(Data entries)
☆ ☆ ☆ ☆
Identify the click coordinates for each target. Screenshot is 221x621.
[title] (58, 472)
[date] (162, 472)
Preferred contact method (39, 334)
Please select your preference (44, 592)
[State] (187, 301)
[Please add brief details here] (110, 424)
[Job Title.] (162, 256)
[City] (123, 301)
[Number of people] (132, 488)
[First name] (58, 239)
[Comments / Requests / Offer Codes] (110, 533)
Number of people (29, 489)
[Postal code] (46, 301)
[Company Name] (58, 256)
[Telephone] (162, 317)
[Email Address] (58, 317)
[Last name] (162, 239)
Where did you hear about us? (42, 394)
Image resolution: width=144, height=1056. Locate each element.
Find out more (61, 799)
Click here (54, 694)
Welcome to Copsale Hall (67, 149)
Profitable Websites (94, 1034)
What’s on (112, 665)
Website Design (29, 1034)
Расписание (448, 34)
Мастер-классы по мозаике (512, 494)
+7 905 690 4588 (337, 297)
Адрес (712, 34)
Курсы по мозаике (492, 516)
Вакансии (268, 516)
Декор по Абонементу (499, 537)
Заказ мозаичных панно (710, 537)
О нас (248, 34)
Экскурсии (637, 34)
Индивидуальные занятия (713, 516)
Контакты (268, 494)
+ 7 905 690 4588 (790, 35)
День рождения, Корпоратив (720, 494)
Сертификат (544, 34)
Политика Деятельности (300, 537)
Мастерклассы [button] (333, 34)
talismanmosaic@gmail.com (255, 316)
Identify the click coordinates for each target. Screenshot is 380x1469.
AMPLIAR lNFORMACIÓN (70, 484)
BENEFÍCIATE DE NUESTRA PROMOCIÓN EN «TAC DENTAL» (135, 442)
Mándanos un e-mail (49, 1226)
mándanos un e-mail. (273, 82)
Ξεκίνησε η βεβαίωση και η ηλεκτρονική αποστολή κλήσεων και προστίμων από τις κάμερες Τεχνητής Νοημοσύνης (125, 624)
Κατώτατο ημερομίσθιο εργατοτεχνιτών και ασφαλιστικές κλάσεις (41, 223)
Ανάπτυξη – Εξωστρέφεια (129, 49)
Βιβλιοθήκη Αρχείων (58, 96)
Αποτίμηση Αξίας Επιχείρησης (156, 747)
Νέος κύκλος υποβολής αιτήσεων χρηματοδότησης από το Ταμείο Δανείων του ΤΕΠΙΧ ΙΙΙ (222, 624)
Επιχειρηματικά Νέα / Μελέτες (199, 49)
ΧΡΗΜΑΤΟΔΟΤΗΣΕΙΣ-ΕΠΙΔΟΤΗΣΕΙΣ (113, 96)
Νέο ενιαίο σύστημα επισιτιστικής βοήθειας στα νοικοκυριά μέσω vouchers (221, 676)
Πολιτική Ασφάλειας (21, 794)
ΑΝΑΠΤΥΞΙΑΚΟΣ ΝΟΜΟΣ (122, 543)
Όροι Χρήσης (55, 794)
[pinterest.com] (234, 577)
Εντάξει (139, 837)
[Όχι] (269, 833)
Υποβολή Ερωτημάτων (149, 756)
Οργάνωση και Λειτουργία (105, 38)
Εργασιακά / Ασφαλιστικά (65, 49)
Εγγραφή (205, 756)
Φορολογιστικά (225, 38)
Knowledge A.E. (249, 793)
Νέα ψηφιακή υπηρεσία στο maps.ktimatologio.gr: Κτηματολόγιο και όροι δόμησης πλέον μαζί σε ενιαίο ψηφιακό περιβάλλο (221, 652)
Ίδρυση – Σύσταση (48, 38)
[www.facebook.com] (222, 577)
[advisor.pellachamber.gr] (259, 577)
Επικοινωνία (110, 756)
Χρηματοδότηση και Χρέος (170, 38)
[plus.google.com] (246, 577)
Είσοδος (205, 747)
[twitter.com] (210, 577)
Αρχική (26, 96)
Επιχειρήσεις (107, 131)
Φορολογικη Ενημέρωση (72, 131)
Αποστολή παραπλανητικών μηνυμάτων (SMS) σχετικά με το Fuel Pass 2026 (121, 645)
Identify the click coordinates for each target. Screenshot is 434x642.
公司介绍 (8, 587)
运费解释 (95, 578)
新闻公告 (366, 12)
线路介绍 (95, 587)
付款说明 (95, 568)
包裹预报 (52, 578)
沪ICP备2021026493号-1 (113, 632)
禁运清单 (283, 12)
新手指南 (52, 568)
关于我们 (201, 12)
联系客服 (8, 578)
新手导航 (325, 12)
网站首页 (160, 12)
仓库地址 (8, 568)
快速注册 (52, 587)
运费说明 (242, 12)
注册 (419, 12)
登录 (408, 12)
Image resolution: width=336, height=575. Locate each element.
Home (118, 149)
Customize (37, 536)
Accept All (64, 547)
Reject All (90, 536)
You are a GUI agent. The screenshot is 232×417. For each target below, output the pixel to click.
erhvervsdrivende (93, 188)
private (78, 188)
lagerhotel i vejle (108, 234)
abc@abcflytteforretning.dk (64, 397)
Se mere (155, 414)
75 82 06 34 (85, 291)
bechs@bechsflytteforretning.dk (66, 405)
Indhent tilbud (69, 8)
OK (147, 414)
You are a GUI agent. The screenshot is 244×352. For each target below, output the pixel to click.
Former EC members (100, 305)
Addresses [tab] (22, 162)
☆ ☆ ☆ ☆
## Problem
Show, copied in full, every line of the items above that contains the string "below". Matching is case-sensitive.

## Exercise answer
You are a GUI agent. The screenshot is 232×417. For each target below, output the pixel to click.
You are a GUI agent. The screenshot is 244×352. For each target below, output the pixel to click.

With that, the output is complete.